Dua ekor ayam itu bertarung dengan gagah berani. Tetapi dalam
waktu singkat, ayam Cindelaras berhasil menaklukkan ayam sang Raja. Para
penonton bersorak sorai mengelu-elukan Cindelaras dan ayamnya. "Baiklah
aku mengaku kalah. Aku akan menepati janjiku. Tapi, siapakah kau sebenarnya,
anak muda?" Tanya Baginda Raden Putra. Cindelaras segera membungkuk
seperti membisikkan sesuatu pada ayamnya. Tidak berapa lama ayamnya segera
berbunyi. "Kukuruyuk... Tuanku Cindelaras, rumahnya di tengah rimba,
atapnya daun kelapa, ayahnya Raden Putra...," ayam jantan itu berkokok
berulang-ulang. Raden Putra terperanjat mendengar kokok ayam Cindelaras.

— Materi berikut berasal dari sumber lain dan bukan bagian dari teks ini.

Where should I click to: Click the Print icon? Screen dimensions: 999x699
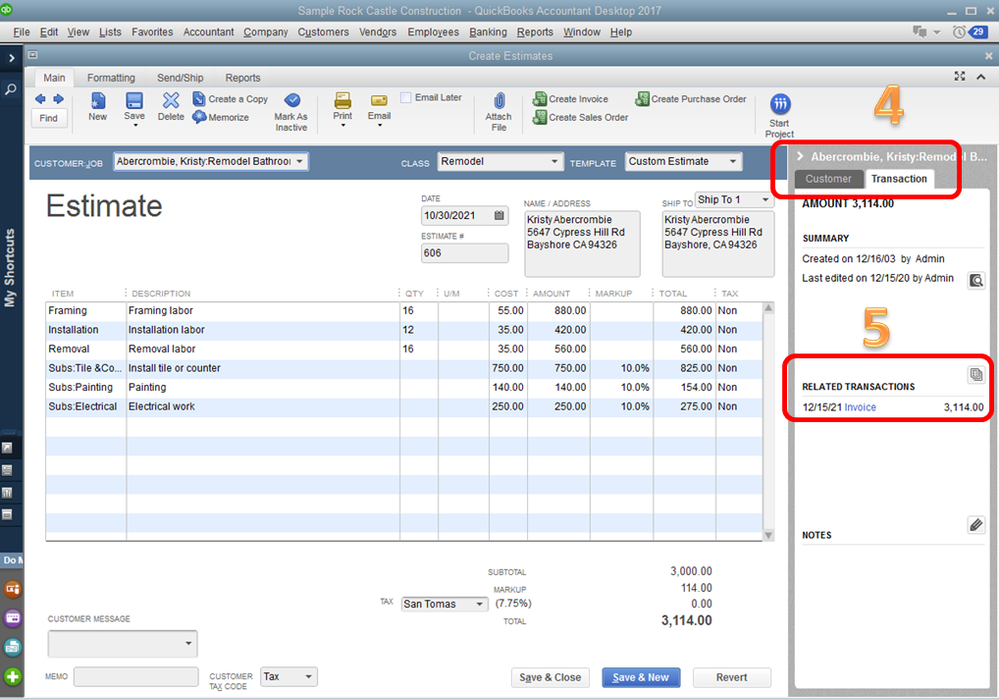[x=342, y=101]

"Benarkah itu?" Tanya baginda keheranan. "Benar Baginda, nama hamba
Cindelaras, ibu hamba adalah permaisuri Baginda."
Bersamaan dengan itu, sang patih segera menghadap dan
menceritakan semua peristiwa yang sebenarnya telah terjadi pada permaisuri.
"Aku telah melakukan kesalahan," kata Baginda Raden Putra. "Aku
akan memberikan hukuman yang setimpal pada selirku," lanjut Baginda dengan
murka. Kemudian, selir Raden Putra pun di buang ke hutan. Raden Putra segera
memeluk anaknya dan meminta maaf atas kesalahannya Setelah itu, Raden Putra dan
hulubalang segera menjemput permaisuri ke hutan.. Akhirnya Raden Putra,
permaisuri dan Cindelaras dapat berkumpul kembali. Setelah Raden Putra
meninggal dunia, Cindelaras menggantikan kedudukan ayahnya. Ia memerintah
negerinya dengan adil dan bijaksana.